Quote: (Originally Posted by jradomski)
Ulimately its the instructor's name going on the card.. The only way the instructor can know if the student meets the requirements for the certification is to have them do all the skills..
I personally feel you cant practice skills too much.. I routinely practice them myself to stay sharp.
I think this is where we have a divergence of opinion between instructors and students/consumers.
As a consumer, I wish to pay for the instructor to give me the benefit of all the knowledge they have on a particular unit - to be honest I'm completely indifferent as to whether the instructor thinks that after a handful of dives on a new unit that I am in anyway competant on it. That's not the point of the training from my perspective - I want to learn all I can, not satisfy someone that I can manage to perform some task to a minimum acceptable standard once.

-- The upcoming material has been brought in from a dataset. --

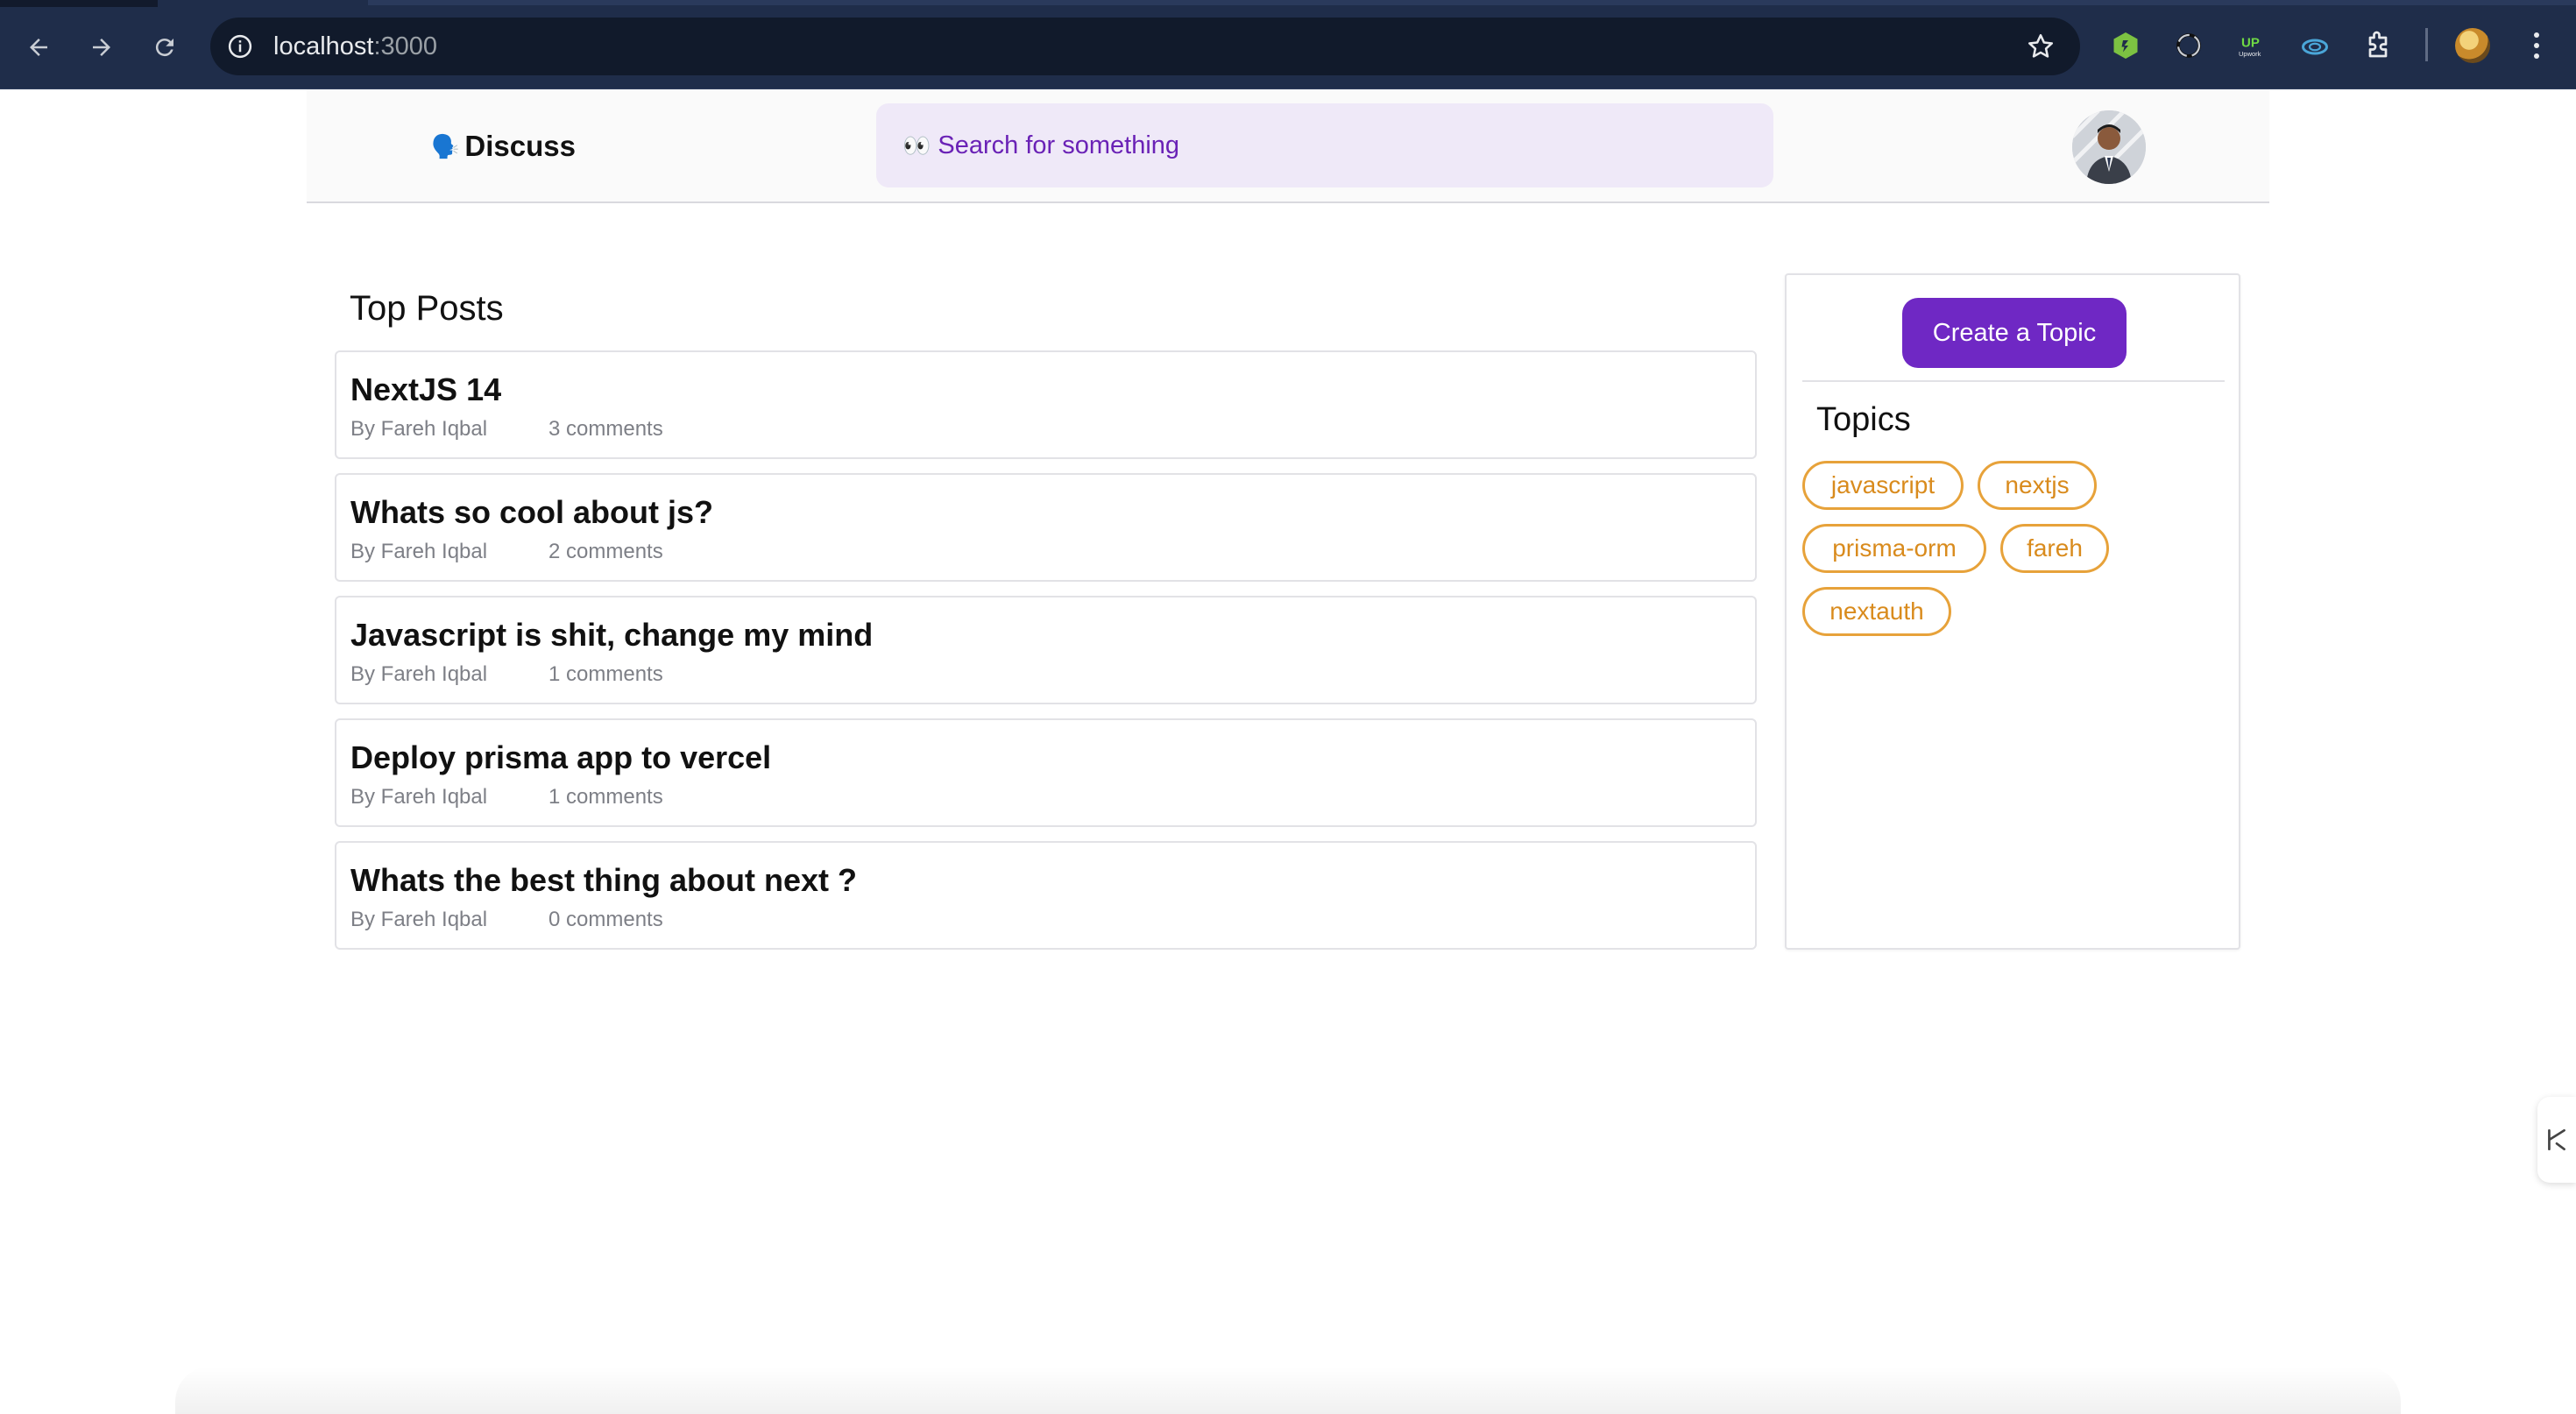  What do you see at coordinates (1883, 486) in the screenshot?
I see `topic-chip: javascript` at bounding box center [1883, 486].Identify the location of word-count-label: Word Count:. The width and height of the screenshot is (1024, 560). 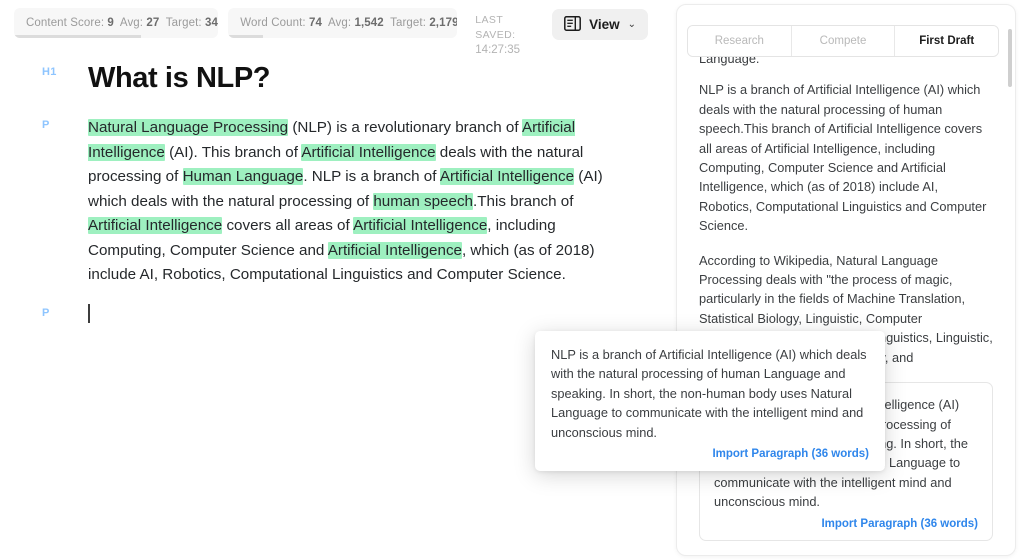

Without intending offence, I actually beleive it is somewhat arrogant of any instructor to think that they can get a student to a satisfactory level of competance in a handful of dives. To focus on meeting performance standards is somewhat meaningless when the standards must, by necessity, be quite low.

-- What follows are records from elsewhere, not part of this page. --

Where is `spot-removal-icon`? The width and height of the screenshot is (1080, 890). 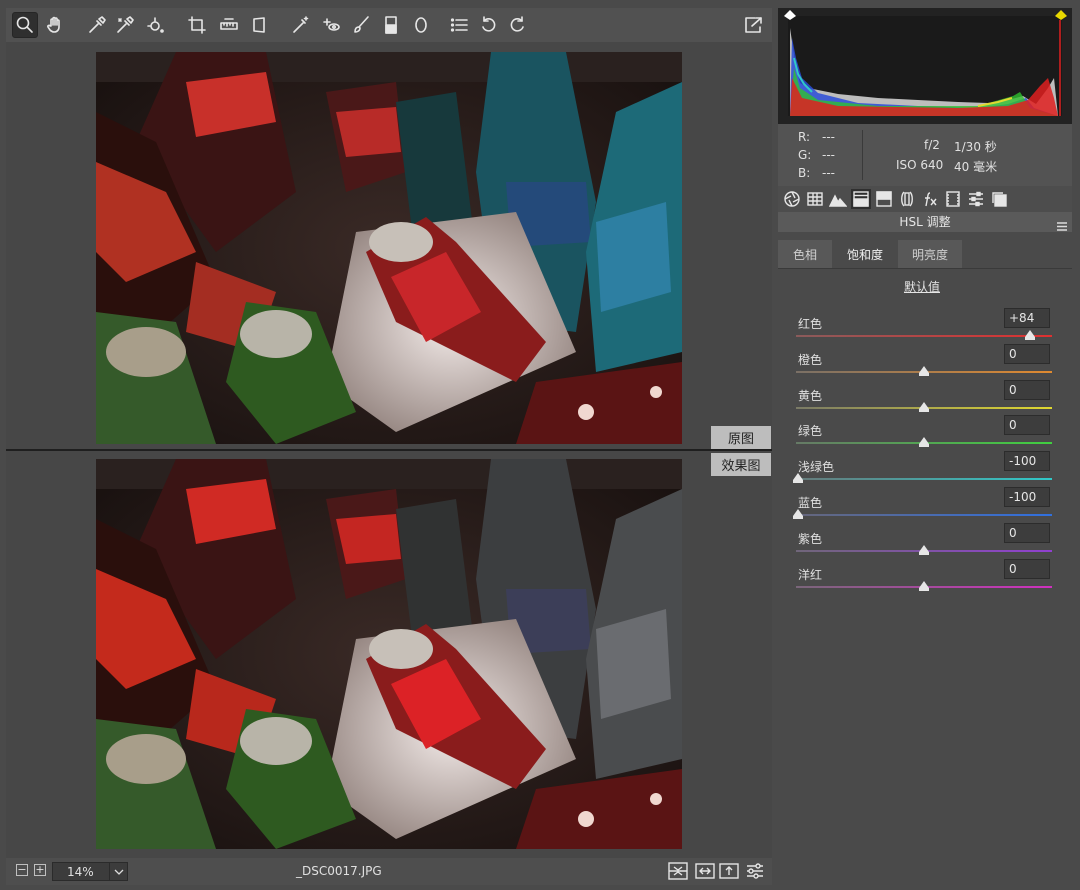 spot-removal-icon is located at coordinates (301, 25). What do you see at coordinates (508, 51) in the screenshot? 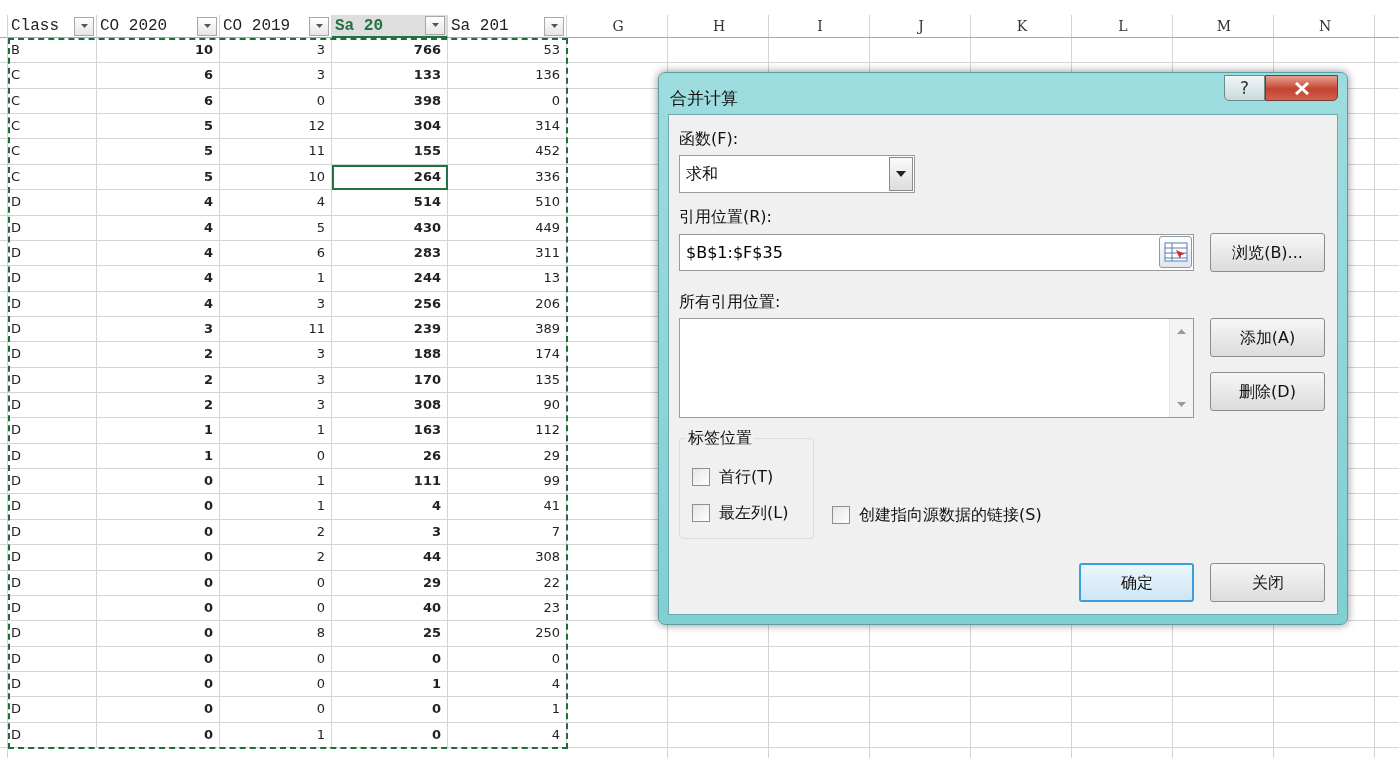
I see `table-cell: 53` at bounding box center [508, 51]. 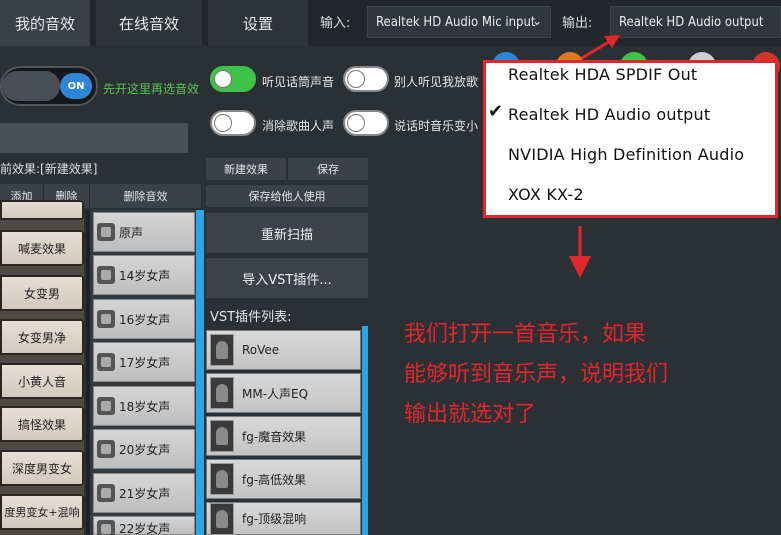 I want to click on checkmark-icon: ✔, so click(x=496, y=112).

A slightly tongue in cheek question; If, as an instructor, you beleive that if a student is competant once they have passed your course, why make people wait to do trimix (etc.). If they are competant (and they must be, as you have passed them

) then why not roll straight into advanced trimix after initial training, or a crossover?

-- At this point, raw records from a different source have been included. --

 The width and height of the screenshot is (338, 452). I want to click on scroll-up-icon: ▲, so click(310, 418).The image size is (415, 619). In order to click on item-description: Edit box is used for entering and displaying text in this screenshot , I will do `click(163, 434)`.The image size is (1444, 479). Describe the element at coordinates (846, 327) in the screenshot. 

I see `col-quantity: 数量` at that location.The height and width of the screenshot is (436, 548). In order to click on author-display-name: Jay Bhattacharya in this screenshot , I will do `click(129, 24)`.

For me, a course is an opportunity for me to learn from someone with good experience. From my perspective, a certification card is the
instructor certifying that they have given
me all the information they have relevant to the course being undertaken. I can be satisfied that I have the basis to go away and actually become competant at whatever it is I'm doing.
Perhaps it should be the consumer who signs off the engagement as complete, much like it is in most other fields where a consultant is enguaged to impart expert knowledge?